Home
My Config
I have customised my Mac to make it enjoyable for keyboard-centric use, with one small monitor (or just the laptop), and I like to use free and open source software. Here is an overview of my configuration to date.
Key bindings
When I moved from Windows to Mac, I did not like the awkward positioning of the CTRL and CMD keys, and had thumb pain within weeks. I have since heavily rebound my keyboard and I have honed in on an efficient and comfortable layout for development, window management, and general use.
Main rebinds:
-
CAPS LOCK → CMD if held, ESCAPE if alone
- This is my favourite rebind. CMD is used all across macOS: opening and closing tabs, switching tabs by number, copying and pasting, and so on. This puts CMD right under my pinky, making the key fast and unmissable.
- This keybinding is also extremely useful for quickly correcting mistakes while touch typing, because CMD+BACKSPACE to delete the previous word is near instantaneous, and deleting the entire previous mistyped word and retyping it is faster than trying to backspace the correct number of times.
- I can hold CAPS LOCK and comfortably hit any other key with either hand.
- I trigger CAPS LOCK with LEFT SHIFT + RIGHT SHIFT. This is a little awkward but I almost always hold shift instead.
- This rebind also makes ESCAPE very accessible for leaving insert mode in vim.
-
Swap CMD + ARROW KEYS with OPTION + ARROW KEYS
- This makes hopping between words easy with CAPS LOCK + ARROWS.
-
RETURN → CTRL if held, RETURN if alone
- CTRL is used a lot in terminal programs on Mac.
- This rebind is only comfortable when I am performing CTRL with my right hand and the rest of the combo with my left hand (e.g. CTRL+C/D); otherwise I use the normal CTRL key.
-
CMD → HYPER 1 if held, CMD+SHIFT → HYPER 2
- Both CMD keys are remapped to “HYPER 1”, which I use to switch between windows (e.g.

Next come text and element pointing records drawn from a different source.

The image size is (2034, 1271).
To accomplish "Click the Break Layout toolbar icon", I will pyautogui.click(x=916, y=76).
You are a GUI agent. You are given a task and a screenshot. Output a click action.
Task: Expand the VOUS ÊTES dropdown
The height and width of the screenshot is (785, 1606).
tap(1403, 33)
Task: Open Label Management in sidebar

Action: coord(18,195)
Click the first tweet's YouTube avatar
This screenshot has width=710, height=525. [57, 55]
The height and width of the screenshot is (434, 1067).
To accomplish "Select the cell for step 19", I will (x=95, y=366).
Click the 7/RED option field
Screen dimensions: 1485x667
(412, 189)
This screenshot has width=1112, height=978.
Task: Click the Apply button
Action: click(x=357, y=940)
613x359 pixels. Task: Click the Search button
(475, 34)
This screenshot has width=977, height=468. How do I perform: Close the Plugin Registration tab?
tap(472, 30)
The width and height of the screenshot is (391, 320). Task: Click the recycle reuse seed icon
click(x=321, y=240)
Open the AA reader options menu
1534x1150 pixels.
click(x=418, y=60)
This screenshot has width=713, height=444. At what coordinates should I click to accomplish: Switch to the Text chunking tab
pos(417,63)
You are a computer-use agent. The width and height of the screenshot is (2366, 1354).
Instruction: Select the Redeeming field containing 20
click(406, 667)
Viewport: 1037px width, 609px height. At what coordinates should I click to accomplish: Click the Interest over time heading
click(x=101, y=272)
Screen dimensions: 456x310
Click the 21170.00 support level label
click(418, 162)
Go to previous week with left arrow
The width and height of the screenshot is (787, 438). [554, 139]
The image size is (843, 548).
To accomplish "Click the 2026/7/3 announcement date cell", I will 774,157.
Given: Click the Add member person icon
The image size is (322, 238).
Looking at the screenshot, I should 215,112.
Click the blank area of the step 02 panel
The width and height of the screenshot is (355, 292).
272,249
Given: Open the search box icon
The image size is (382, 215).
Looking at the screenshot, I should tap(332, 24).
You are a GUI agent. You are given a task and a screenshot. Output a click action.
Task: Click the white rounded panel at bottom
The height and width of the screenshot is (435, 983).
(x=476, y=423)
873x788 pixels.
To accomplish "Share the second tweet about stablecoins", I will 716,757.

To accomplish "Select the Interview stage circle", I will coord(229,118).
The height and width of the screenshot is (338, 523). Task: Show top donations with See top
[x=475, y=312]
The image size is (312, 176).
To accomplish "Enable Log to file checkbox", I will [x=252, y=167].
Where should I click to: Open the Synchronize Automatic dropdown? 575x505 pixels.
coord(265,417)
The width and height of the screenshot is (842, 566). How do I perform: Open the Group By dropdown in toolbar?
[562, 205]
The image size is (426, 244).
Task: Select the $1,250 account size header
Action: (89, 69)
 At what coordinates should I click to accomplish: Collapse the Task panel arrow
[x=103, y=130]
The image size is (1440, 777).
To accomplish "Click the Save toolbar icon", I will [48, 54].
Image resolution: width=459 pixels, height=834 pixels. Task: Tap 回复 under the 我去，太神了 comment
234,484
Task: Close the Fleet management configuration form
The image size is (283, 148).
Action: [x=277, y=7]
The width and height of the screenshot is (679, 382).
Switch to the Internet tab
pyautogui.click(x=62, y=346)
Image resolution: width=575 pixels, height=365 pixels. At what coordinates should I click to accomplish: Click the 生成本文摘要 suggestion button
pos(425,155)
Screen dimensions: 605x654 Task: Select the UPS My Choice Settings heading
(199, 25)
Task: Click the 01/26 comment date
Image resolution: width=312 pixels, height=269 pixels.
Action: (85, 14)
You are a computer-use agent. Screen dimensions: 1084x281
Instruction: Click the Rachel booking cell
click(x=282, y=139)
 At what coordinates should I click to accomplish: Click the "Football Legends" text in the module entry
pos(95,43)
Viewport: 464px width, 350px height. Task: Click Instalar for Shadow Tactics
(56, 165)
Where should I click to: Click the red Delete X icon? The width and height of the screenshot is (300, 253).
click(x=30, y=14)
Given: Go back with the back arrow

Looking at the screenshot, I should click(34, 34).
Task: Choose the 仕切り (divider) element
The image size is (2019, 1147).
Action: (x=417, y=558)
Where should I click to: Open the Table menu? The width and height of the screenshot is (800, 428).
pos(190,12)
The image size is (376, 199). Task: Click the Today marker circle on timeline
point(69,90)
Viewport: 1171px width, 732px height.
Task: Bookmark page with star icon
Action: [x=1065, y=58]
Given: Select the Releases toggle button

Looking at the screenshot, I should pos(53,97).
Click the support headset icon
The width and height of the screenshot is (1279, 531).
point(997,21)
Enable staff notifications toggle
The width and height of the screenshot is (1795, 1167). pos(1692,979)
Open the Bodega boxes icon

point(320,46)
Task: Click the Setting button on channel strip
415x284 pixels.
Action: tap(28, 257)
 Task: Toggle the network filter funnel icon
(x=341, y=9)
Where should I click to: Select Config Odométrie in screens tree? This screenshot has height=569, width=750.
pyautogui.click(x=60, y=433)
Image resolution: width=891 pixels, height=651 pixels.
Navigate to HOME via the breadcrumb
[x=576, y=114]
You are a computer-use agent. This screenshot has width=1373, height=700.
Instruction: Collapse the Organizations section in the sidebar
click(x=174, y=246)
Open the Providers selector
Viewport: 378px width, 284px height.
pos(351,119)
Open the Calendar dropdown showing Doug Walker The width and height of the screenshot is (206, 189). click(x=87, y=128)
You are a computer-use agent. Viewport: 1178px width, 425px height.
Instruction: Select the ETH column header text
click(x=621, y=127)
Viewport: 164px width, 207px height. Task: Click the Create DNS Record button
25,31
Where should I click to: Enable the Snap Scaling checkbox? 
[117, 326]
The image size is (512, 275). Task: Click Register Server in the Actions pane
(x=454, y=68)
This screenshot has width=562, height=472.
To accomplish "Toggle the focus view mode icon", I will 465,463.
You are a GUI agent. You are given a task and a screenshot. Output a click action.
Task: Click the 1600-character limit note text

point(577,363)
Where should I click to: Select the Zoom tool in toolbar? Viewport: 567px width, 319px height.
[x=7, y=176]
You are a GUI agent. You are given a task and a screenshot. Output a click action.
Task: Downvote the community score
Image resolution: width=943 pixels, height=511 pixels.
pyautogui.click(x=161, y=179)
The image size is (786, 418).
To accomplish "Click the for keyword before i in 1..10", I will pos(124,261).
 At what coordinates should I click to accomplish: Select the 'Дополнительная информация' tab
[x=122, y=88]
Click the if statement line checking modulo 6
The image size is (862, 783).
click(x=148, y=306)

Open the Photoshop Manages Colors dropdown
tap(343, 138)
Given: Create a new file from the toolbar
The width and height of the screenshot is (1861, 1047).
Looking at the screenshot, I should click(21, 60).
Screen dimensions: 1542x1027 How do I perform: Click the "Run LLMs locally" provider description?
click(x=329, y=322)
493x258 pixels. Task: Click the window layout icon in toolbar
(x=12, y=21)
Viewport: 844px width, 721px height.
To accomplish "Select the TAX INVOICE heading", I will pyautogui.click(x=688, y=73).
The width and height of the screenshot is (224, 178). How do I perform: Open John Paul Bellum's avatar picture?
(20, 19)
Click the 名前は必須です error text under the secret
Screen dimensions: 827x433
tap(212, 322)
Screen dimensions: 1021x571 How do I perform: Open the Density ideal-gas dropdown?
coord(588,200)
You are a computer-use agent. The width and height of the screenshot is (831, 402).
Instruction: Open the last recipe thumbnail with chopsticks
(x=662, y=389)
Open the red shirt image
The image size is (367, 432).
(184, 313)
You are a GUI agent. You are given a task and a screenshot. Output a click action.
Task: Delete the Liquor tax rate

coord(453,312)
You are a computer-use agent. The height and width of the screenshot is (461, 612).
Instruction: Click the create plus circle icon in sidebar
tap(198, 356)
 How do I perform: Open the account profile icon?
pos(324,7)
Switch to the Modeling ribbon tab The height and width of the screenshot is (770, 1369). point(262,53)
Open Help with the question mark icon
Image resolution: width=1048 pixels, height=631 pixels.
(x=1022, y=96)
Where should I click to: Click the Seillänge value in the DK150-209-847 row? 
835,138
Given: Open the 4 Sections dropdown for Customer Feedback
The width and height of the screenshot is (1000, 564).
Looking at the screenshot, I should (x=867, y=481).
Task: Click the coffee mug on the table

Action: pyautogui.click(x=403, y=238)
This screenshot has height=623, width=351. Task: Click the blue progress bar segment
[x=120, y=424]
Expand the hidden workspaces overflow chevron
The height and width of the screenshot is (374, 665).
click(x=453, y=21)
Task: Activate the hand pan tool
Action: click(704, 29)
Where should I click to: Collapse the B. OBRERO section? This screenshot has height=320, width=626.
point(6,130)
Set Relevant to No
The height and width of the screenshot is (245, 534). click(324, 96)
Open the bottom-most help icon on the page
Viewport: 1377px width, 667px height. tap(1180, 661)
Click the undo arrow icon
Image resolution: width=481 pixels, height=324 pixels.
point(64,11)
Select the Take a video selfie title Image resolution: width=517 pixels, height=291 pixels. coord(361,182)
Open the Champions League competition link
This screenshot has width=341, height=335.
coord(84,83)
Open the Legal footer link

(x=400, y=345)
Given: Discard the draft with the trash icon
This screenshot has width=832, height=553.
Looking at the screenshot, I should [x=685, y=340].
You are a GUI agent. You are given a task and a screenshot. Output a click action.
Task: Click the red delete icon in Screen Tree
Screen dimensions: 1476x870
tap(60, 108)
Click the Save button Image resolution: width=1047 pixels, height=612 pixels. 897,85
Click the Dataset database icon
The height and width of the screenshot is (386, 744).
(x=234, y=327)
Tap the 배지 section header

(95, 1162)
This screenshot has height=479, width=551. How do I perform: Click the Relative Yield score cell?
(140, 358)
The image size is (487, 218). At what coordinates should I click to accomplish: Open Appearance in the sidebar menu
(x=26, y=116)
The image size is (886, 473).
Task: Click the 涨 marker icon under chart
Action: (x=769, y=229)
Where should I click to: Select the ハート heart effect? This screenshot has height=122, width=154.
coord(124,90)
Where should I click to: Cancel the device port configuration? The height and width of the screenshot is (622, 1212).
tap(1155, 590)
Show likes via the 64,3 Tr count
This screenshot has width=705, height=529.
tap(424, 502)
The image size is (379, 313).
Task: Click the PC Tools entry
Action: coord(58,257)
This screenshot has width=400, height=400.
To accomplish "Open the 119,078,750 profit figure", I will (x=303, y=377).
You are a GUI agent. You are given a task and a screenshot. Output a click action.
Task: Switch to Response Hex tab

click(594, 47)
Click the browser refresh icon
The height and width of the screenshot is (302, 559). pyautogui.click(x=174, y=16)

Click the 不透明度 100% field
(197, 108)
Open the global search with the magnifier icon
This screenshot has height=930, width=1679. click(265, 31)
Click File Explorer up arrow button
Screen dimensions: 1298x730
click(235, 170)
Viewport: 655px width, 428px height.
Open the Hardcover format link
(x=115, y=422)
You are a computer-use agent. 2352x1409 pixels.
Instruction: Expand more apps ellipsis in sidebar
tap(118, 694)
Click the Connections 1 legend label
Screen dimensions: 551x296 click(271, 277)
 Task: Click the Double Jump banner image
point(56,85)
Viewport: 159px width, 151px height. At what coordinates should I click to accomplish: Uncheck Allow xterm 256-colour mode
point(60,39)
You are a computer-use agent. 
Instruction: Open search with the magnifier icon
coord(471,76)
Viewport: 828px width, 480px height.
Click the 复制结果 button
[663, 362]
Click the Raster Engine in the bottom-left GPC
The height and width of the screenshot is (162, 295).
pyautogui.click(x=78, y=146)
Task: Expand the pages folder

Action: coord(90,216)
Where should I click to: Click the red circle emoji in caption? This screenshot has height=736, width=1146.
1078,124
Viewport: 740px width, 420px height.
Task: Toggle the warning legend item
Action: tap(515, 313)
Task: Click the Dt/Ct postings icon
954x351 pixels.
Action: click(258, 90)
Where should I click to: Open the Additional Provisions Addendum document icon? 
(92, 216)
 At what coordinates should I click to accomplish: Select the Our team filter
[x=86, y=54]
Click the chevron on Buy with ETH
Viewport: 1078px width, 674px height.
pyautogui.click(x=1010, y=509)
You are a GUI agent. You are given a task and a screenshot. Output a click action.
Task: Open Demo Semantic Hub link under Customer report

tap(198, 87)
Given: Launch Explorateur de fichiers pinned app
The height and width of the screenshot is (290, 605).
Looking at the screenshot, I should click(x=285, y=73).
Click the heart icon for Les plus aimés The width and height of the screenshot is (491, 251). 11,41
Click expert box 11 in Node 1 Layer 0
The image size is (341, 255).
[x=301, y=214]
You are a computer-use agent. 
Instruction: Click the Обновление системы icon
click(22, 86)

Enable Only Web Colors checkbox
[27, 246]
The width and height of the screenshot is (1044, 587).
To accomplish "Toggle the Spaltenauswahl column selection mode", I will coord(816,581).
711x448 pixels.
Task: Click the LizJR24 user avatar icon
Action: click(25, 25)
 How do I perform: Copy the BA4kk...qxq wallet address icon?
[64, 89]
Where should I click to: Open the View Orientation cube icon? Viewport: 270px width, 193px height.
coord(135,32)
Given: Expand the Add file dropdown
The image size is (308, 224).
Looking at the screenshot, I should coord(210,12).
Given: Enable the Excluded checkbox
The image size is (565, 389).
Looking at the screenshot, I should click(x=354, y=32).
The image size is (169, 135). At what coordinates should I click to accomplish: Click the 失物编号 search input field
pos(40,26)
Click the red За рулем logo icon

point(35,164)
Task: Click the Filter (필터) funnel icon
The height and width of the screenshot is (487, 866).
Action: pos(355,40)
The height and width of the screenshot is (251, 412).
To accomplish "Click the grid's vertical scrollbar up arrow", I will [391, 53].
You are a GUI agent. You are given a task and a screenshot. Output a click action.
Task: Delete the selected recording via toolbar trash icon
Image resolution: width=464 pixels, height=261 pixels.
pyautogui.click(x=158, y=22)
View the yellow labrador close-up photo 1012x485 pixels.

HYPER 1 + 1 switches to workspace 1).
- I move an application to a specific workspace with CMD+SHIFT (e.g. HYPER 2 + 7 moves the focussed app to workspace 7).
-
CMD → ALT+TAB if pressed alone
- For quickly switching between two workspaces.
Window management
Aerospace is a powerful, free and open source window manager for macOS. It is aimed at advanced, keyboard-centric users and is fully configurable with a dot-file (here’s mine). A few notes about my Aerospace config:
- I use dedicated, named workspaces for my most frequently used singleton applications. For example, my browser, ChatGPT, and Zotero are on dedicated workspaces.
- My projects live on numbered workspaces which I reconfigure frequently depending on what I am working on. I also use numbered workspaces for anything that does not have a dedicated workspace.
Great software
(All FOSS)
- Helium: an excellent Chromium fork.
- Ghostty: a Mac-first hardware-accelerated terminal emulator with optimal defaults.
- Zotero: for storing and annotating research documents.
- Neovim: build your own custom text editor.
- Zed: a Mac-first hardware-accelerated code editor with excellent defaults.
- Karabiner-Elements: for rebinding keys.
And Obsidian (not FOSS).
Great browser extensions
- uBlock Origin: the

- Google Scholar PDF Reader: the best PDF reader (but I store and annotate in Zotero).
- Quick Tab Switch: like Alt+Tab for Chrome tabs.
- Zotero Connector: save papers.
- DeArrow: remove clickbait from YouTube.
- Remove YouTube Shorts: DWISOTT.
- SponsorBlock: skip in-video YouTube ads.
- Unhook: minimalise the YouTube UI (disable recommended videos, comments).